• [What you will do] Set each entry down verbatim, omitting images.

*** Data provided Section Begins ***

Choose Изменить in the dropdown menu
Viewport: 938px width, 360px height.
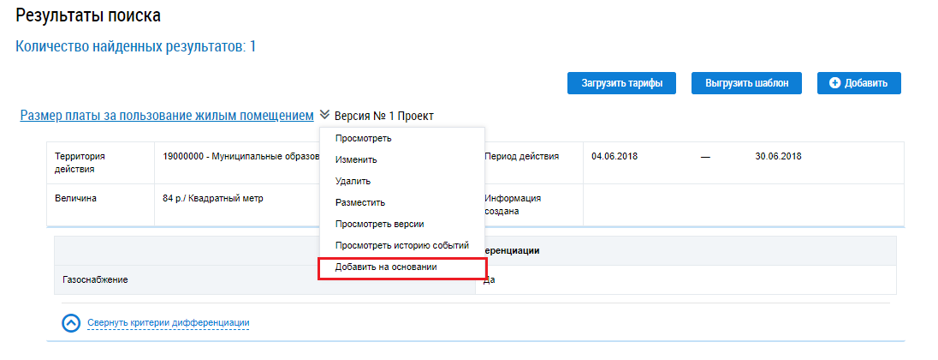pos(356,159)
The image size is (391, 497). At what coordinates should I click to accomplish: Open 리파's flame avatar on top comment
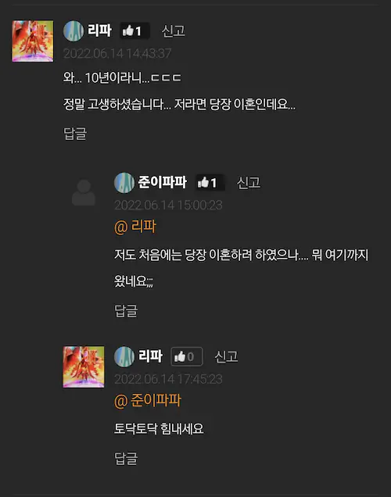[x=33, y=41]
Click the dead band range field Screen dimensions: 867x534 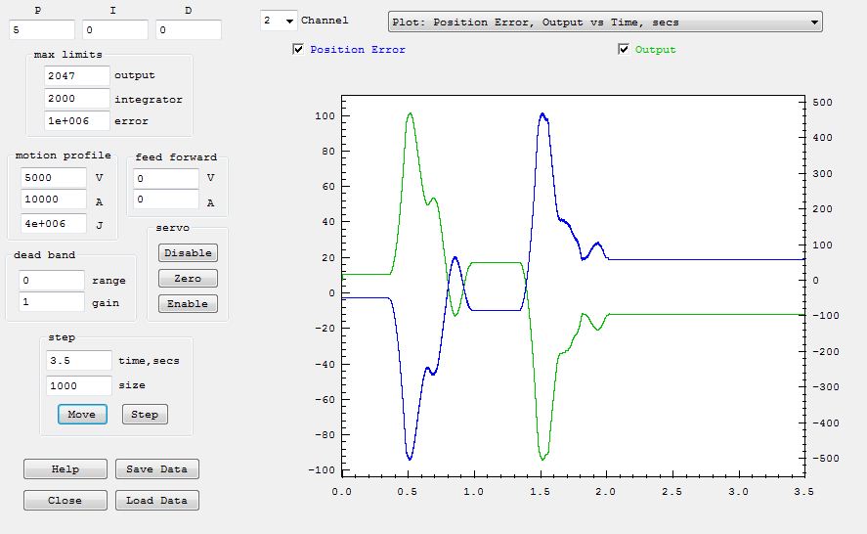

*** Data provided Section Ends ***

• [Solution for this exercise]
Choose Изменить in the dropdown menu
Viewport: 938px width, 360px height.
pos(356,159)
The image size is (391, 497). At what coordinates should I click to accomplish: Open 리파's flame avatar on top comment
[x=33, y=41]
Click the dead band range field Screen dimensions: 867x534 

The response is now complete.